Так в чем был смысл? Секс? Уверена, у тебя не было недостатка в этом аспекте, а о моих способностях в постели явно нельзя слагать легенды. Любовь? Это чушь. Ты не способен чувствовать что-то искреннее по отношению к другому человеку. Уж теперь-то я могу считать это аксиомой. Я бы поставила на кратковременный интерес, как результат симбиоза твоей жажды манипулирования и желания получить запретное. Жаль, я никогда не узнаю этого наверняка.
Почему полюбила я? Поверь мне, это является непостижимой тайной даже для меня самой, как какая-то побочная переменная в стохастическом факторном анализе.
Я придерживаюсь теории, что твои менторские замашки и страсть к контролю легли на слишком благодатную почву. В нужное время, в нужном месте, если можно так сказать.
Я слишком долго находилась с людьми, за которых приходилось думать, принимать решения и брать на себя ответственность. Я слишком долго была рядом со слабыми, о которых нужно было печься каждую гребаную минуту этой жизни.
В тот дождливый вечер среды, когда ты поставил меня перед фактом, прижав к зубчатой стене замка, что с этого момента все будешь контролировать ты и только ты — затвор щелкнул. Мне было это необходимо. Необходимо хоть на секунду избавиться от вынужденной потребности держать все под контролем, снять это тягостное напряжение и почувствовать как на его смену приходит ощущение пьянящей легкости.
И ты, несомненно, мне в этом помог.
Наверное, поэтому именно ты всегда будешь моим самым неожиданным спасением и самым большим разочарованием.

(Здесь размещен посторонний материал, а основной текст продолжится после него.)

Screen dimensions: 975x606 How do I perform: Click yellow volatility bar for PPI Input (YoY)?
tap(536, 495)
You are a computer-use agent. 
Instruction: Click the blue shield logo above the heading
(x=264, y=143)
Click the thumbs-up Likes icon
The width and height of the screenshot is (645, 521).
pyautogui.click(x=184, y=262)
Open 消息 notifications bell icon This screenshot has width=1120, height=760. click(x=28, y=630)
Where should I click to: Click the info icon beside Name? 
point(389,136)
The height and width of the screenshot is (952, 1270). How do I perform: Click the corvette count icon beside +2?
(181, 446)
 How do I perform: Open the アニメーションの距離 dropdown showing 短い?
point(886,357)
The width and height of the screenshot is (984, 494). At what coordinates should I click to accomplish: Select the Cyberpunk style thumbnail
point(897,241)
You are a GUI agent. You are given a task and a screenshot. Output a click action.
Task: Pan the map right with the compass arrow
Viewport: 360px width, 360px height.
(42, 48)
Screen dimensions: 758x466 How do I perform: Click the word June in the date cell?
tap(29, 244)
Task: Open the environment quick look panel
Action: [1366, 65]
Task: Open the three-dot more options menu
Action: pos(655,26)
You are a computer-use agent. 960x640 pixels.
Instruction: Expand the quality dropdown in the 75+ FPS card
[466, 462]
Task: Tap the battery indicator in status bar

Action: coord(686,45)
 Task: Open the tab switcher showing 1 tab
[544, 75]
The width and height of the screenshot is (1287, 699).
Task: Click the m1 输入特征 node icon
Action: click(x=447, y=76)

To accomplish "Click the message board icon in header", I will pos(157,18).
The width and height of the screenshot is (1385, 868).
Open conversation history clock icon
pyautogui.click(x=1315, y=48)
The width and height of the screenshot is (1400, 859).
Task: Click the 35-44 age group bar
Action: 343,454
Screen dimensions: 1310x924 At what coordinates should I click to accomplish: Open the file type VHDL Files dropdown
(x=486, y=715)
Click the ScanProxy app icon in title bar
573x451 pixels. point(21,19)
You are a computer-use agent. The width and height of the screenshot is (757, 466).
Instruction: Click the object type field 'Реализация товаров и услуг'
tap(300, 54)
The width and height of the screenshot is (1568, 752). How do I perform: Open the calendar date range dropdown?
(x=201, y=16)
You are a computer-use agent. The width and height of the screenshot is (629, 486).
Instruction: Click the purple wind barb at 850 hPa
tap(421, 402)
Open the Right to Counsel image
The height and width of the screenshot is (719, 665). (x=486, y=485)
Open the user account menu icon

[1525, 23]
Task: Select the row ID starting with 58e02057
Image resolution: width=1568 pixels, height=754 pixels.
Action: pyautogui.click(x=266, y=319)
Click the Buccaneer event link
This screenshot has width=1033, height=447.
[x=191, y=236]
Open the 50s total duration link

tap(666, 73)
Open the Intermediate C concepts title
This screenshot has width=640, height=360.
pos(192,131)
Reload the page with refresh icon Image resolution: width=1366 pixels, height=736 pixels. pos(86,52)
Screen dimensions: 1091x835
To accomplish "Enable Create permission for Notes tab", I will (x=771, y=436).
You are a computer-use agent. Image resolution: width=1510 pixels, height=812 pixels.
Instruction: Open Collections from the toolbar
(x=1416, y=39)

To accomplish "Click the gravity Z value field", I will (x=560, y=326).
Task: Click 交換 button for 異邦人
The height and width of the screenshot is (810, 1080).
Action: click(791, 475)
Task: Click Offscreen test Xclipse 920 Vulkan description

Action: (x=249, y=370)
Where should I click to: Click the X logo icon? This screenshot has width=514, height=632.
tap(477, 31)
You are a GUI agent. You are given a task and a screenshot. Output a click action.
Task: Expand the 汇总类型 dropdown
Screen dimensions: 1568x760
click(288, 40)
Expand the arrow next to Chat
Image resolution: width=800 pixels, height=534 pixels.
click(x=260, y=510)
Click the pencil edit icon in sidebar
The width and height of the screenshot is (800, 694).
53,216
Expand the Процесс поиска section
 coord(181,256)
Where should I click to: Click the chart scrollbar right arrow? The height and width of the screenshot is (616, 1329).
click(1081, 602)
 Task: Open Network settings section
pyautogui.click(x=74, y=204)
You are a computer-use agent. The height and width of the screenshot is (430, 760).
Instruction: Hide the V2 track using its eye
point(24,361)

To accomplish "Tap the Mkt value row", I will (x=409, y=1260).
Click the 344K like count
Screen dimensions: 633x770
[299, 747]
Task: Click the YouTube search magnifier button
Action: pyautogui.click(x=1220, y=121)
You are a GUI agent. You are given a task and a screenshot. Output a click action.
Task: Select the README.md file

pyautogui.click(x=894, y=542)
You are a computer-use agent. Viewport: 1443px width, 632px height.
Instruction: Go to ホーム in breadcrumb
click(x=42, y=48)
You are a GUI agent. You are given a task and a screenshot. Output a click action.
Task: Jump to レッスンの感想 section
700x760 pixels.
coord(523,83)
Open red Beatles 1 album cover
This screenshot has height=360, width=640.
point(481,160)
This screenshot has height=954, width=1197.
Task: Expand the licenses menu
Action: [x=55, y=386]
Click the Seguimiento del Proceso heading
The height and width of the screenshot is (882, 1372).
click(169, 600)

Кто-то говорил мне, вроде бы Джинни, что все это был долгосрочный план, что ты должен был стать тем импульсом, который подтолкнет меня сменить сторону на поле крупномасштабной затяжной войны. Что все было ради этого. Но я не хочу об этом даже думать. Все-таки бредовые теории никогда не входили в комплект моего рационального мышления.
Просто, чтобы ты знал, это письмо не ради тебя. Оно ради того, чтобы я наконец смогла переступить через порог душевных терзаний и вновь обрести себя, оставив все это дерьмо, что плещется внутри удушливыми волнами и заставляет мучительно сжимать зубы каждый раз, когда кто-то упоминает твое имя, за пределами своей жизни.
И сегодняшний день определенно подходит для столь ожидаемого мною ментального освобождения. Ведь час назад я вышла замуж.
И он не похож на тебя, ничуть. Его есть за что любить, в отличие от тебя.
Но жизнь более иррациональна, чем мне хотелось бы, поэтому есть какая-то ирония в том, что я вышла замуж за того, кого невероятно легко полюбить, при этом я не могу перестать думать о том, кто завтра получит поцелуй дементора и навеки исчезнет с моего горизонта.
Ты всегда будешь моей самой главной ошибкой в жизни. И боюсь, два года войны напрочь выбили из меня то милосердие, сострадание и всепрощение, которыми я неизменно славилась. Так что я искренне надеюсь, что ты пройдешь как минимум пару кругов в лабиринте ада прежде, чем сгинуть в небытие.
С любовью,
уничтоженная тобой Гермиона.»
Зачитал вслух охранник Азкабана осужденному № 3765, в отношении которого исполнили приговор еще полчаса назад. Он получил свой последний и самый холодный поцелуй в жизни.